目的: SDGsのゴール1「貧困をなくそう」を解説する記事を、最後の文の後から書き継ぐこと。

シリーズ「SDGsの基礎を学ぼう」~ゴール1:貧困をなくそう~【前編】
こんにちは。トランスコスモス株式会社 DEC統括 兼 トランスコスモスSDGs委員会 編集員のナリタカです。
今回の記事はシリーズ「SDGsの基礎を学ぼう」~ゴール1:貧困をなくそう編~をお届けします。
早速ですが、SDGsの中に出てくる「貧困」という言葉には2種類あります
。
1つ目は「絶対的貧困」で、人として生活するうえで本当に必要最低限、これくらいはないと難しい、というレベルが満たされていない貧困のことです。一般的に「貧困」と聞いた時には、こちらをイメージする方が多いのではないかと思います。

収集資料:
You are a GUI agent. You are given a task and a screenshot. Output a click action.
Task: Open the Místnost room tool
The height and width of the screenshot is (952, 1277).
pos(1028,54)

課題への回答:
2つ目は「相対的貧困」で、これは人として生活するうえで必要最低限のレベルは満たしているものの、ある国全体の水準と比較して貧しい状態、つまり「周りの人と比べて貧しい」状態です。
SDGsでは、「貧困をなくそう」というゴールを設定して、世界から絶対的貧困・相対的貧困をなくそうとしています。
記事の前半ではこの「絶対的貧困」に迫ってみたいと思います。
まず、SDGsでは、国際貧困ラインに基づき、絶対的貧困を「1日1.25ドル未満(※)で生活する」と定義しています。
日本円に直すと約138円です。(記事執筆時点)
※ちなみに、この国際貧困ライン1.25ドルは、SDGs採択の後に1.9ドル(日本円:約210円)にあがっていますので、実質的なターゲットは1.9ドルとなります。
日本だとコンビニで飲み物とパンを1つずつ買って終わりですね。
こうした極度の貧困が世界に存在すること自体は、私たちも学校教育や家庭、メディアを通して知っています。
が、なぜ貧困が存在するのか?ということを考えたことのある人はそれほど多くはないのではないでしょうか。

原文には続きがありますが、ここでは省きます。